[BC] Re: WLW related historical question

Jeffrey Kopp jeffreykopp
Tue Aug 8 12:15:23 CDT 2006


>[Glen:]  You mean, like, Kahn PowerSide?  <g>

No, I was unaware of that thing, though I see today that it was heavily discussed here several years ago. I do recall the earlier Kahn ISB system; in about 1979 I used two shipboard sideband receivers to try to hear it on Tijuana's station.

I was thinking of something simpler like A3H (which I see is now coded H3E). In the mid-70s during the clumsy conversion of marine voice to SSB, 2182 remained A3H ("compatible sideband") during the transition. Its performance was dismal (there was no appreciable improvement in output over AM), but the situation was very different (low-powered mobile transceivers) from broadcasting.
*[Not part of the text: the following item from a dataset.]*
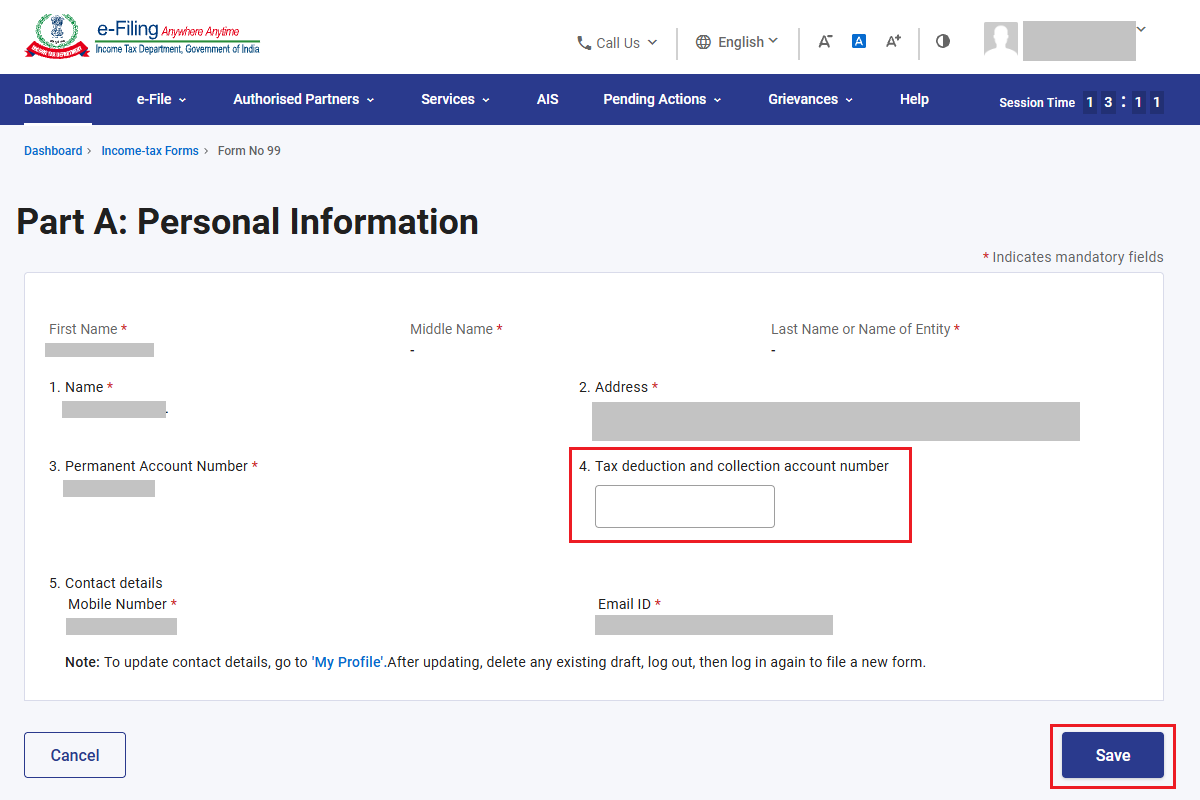The width and height of the screenshot is (1200, 800).
Task: Decrease font size with A- icon
Action: pos(825,42)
As most receivers today are digitally tuned, the carrier would need to be shifted 2 or 2.5kHz to put the wider sideband within the narrow bandpass of today's receivers while tuned to a 10kHz step, but I now  realize that would put all our carriers in unanticipated places (as received outside our borders), so the change would have to be continental.

"Back in the day" we could offset tune our receivers to hear a wider response; it was this trick I was thinking of. One can still do this on an analog tuner (or the rare digital tuner with 1kHz steps), though the audible improvement is meager compared to the old days.